**AIM OF THE EXERCISE:**
Your output should be exactly the lines from the one containing "This screenshot has height=559, width=1200." through the last line of the listing, and nothing else. Pictures stay out.

━━━━━ PROVIDED DATA

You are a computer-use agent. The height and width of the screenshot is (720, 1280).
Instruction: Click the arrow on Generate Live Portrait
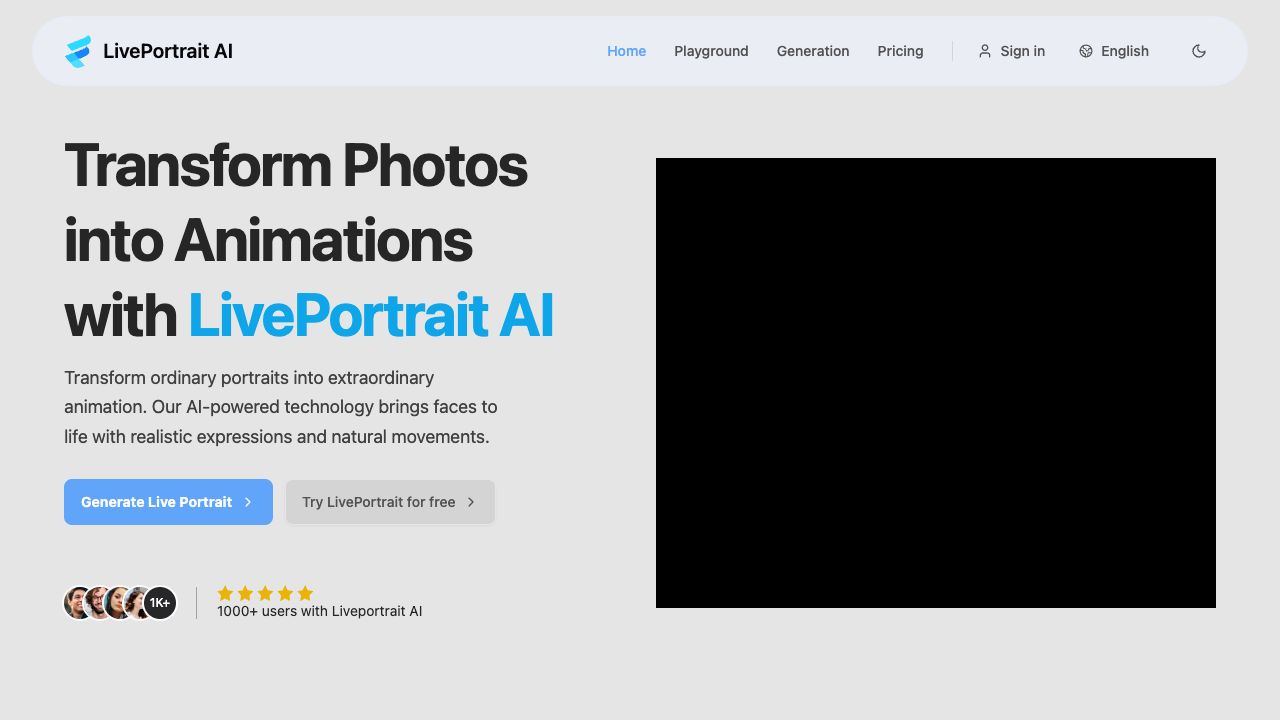point(248,502)
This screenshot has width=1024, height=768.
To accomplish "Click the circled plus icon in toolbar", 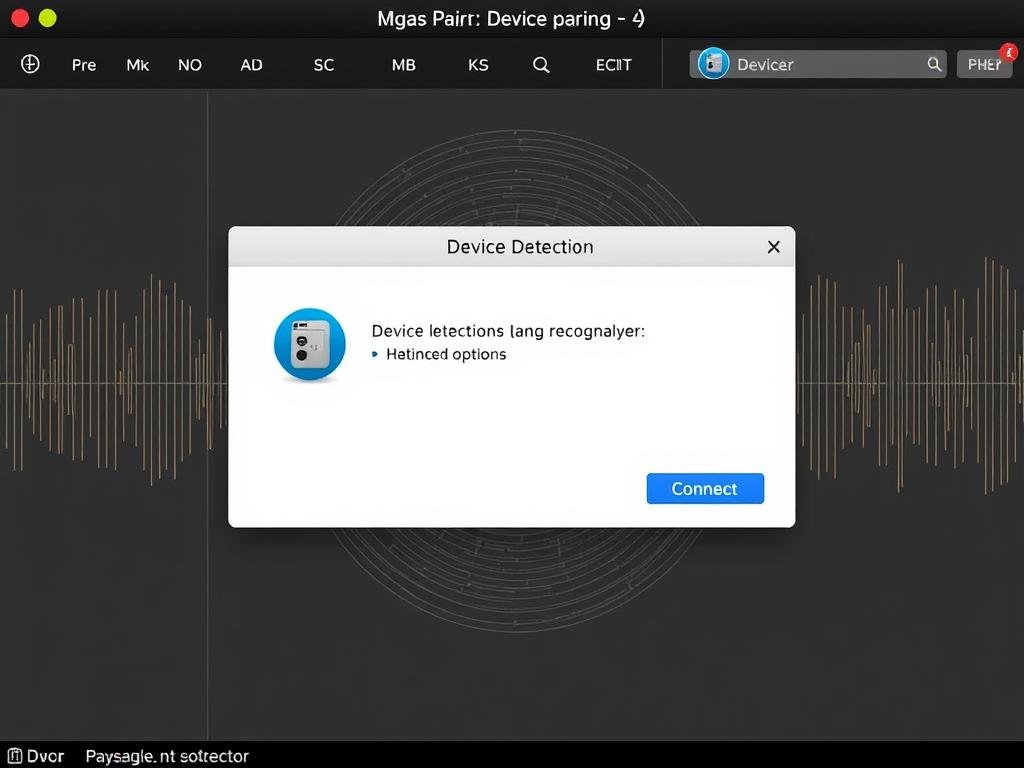I will [30, 64].
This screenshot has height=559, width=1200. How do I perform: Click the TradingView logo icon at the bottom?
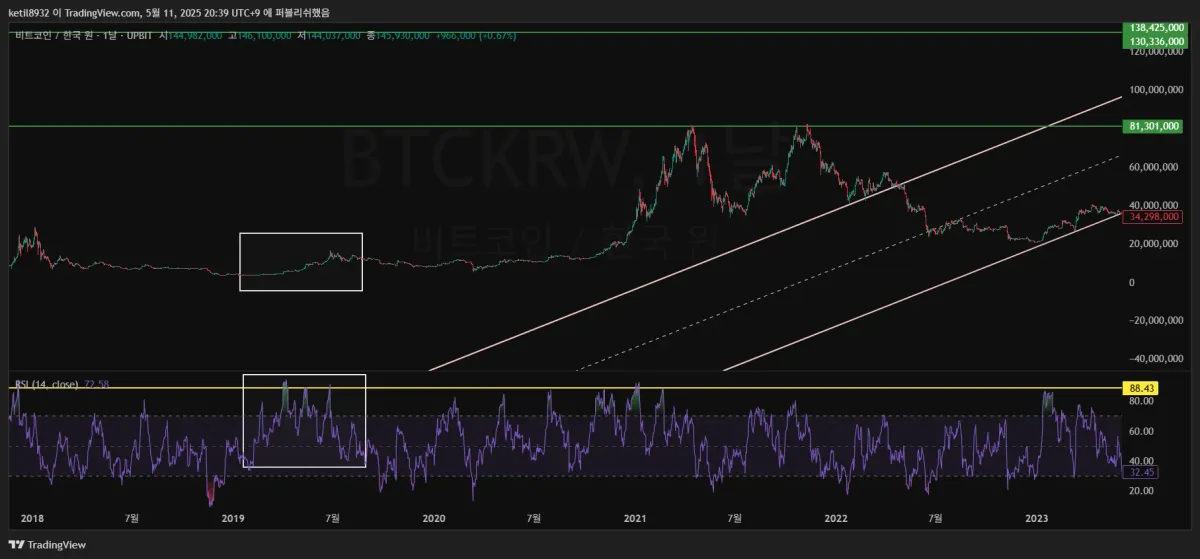(x=15, y=545)
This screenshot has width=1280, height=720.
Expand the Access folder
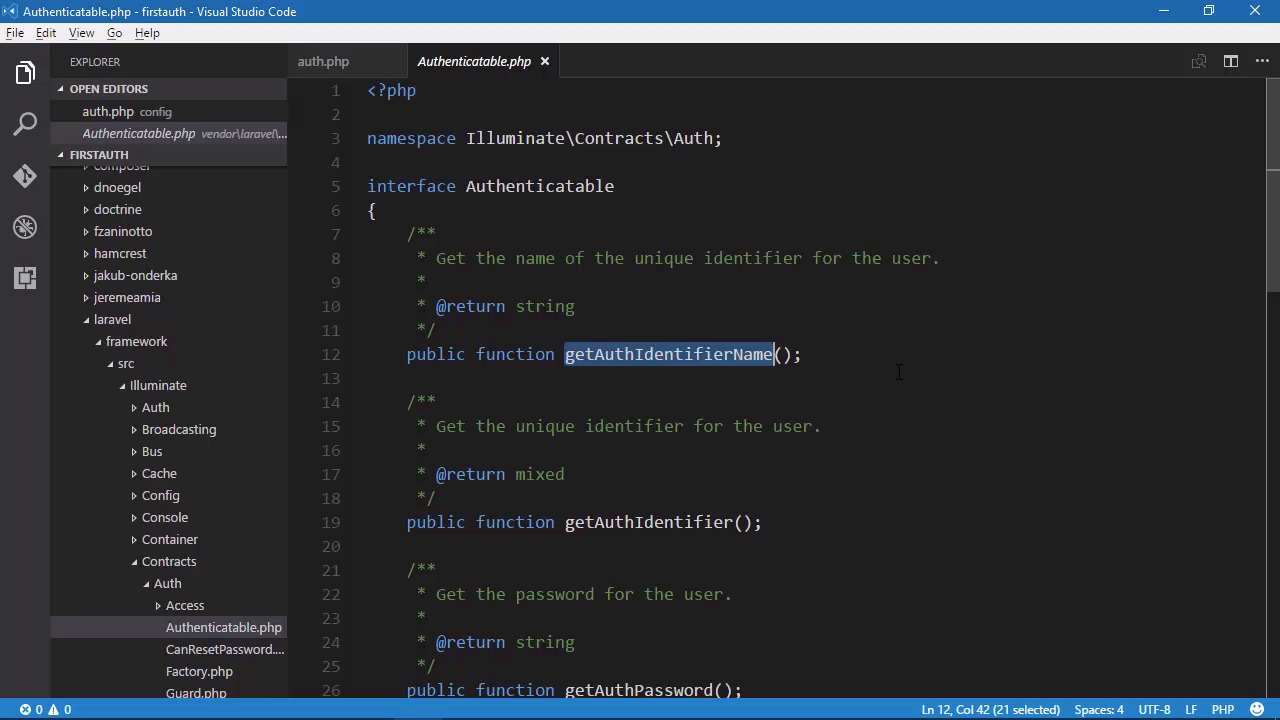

━━━━━━━━━━

**RESPONSE BELOW:**
This screenshot has height=559, width=1200. How do I perform: Click the TradingView logo icon at the bottom?
(x=15, y=545)
This screenshot has width=1280, height=720.
Expand the Access folder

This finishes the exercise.